昨年10月、韓国国家情報院は国会報告で「北朝鮮が金正恩暗殺の脅威を強く意識し、警護水準を引き上げている」と指摘していた。

北朝鮮情勢に詳しい消息筋は「かつて尹正麟(ユン・ジョンリン)は金正日、金正恩の2代にわたり12年間も護衛司令官を務めた。護衛トップの同時交代は、重大な事故や責任問題を意味する」と語る。韓国発の軍・民間無人機が平壌上空に侵入した事案が、責任追及に直結したとの見方もある。

(参考記事:「泣き叫ぶ妻子に村中が…」北朝鮮で最も”残酷な夜”

一方で、ロシア派兵に関与した将軍たちは相次いで要職に抜擢された。国防省と総参謀部では第1副相、第1副総参謀長のポストが2人体制に拡大され、派兵を主導したとされるキム・ヨンボク、チャ・ヨンボムらが中枢に食い込んだ。派兵を「自らの業績」と位置づける金正恩が、功労者を厚遇している構図だ。

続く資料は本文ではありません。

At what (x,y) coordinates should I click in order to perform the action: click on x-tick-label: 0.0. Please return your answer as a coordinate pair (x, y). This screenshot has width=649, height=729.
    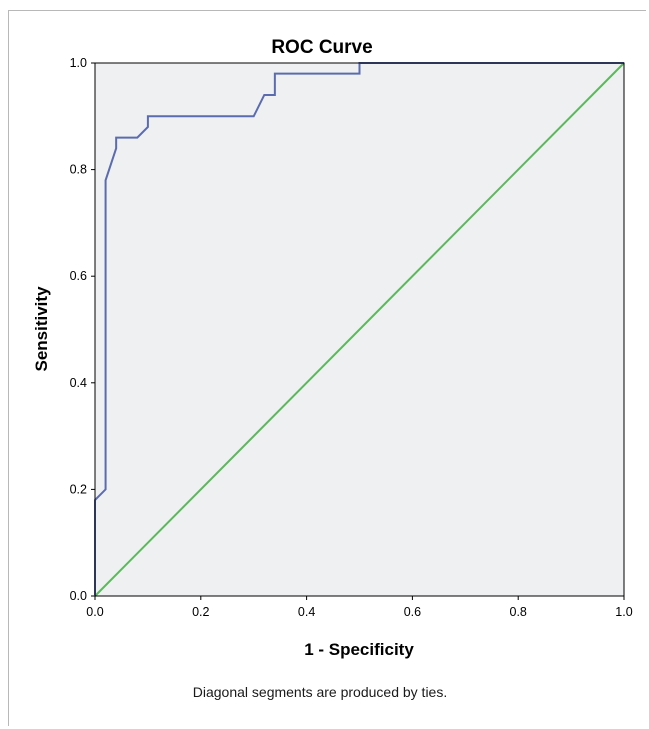
    Looking at the image, I should click on (94, 612).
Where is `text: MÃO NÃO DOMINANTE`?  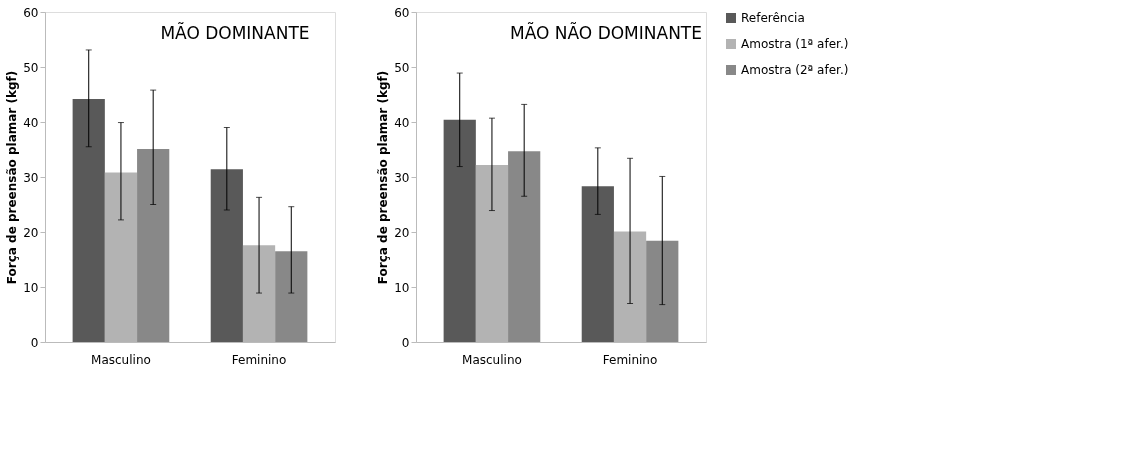
text: MÃO NÃO DOMINANTE is located at coordinates (606, 32).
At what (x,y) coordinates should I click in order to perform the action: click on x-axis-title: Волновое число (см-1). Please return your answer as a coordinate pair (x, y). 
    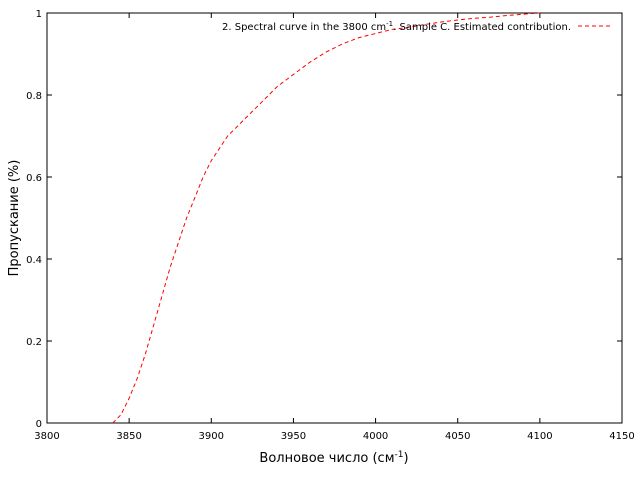
    Looking at the image, I should click on (334, 458).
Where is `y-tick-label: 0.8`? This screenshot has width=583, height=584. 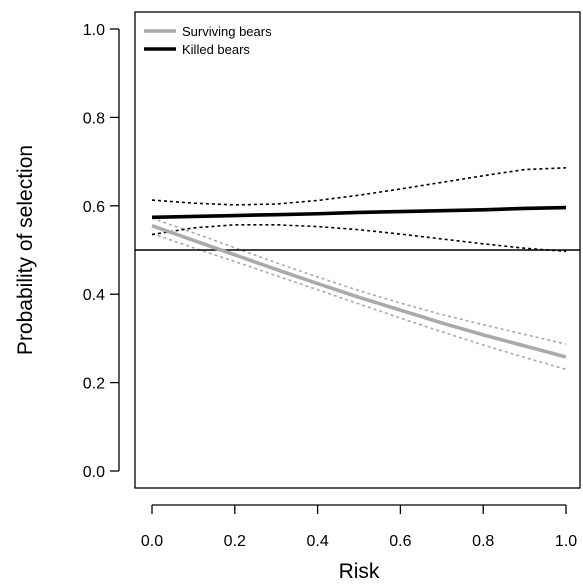 y-tick-label: 0.8 is located at coordinates (94, 118).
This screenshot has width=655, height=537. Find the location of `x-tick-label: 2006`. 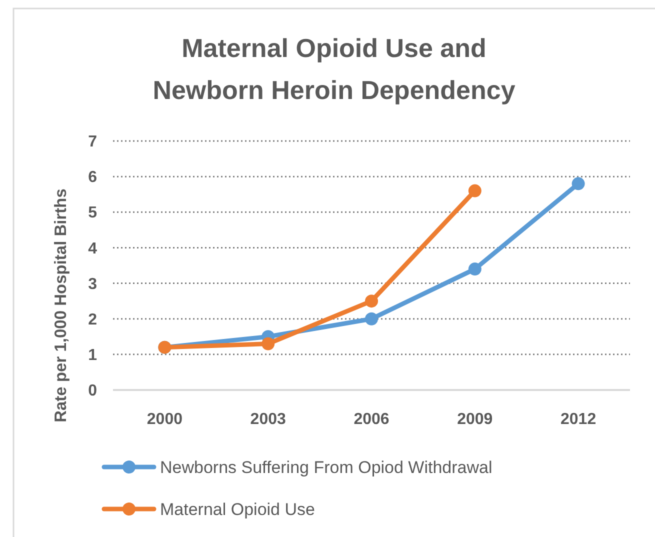

x-tick-label: 2006 is located at coordinates (372, 420).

このほか軍権力の再編も進む。軍部序列1位とされた李炳哲(リ・ビョンチョル)から、朴正天(パク・チョンチョン)への権限集中が鮮明になった。対南路線でも象徴的人物の金英哲(キム・ヨンチョル)が表舞台から後退し、関連外郭組織の整理も進んでいる。体制内部で進む「選別と粛清」の行方が注目される。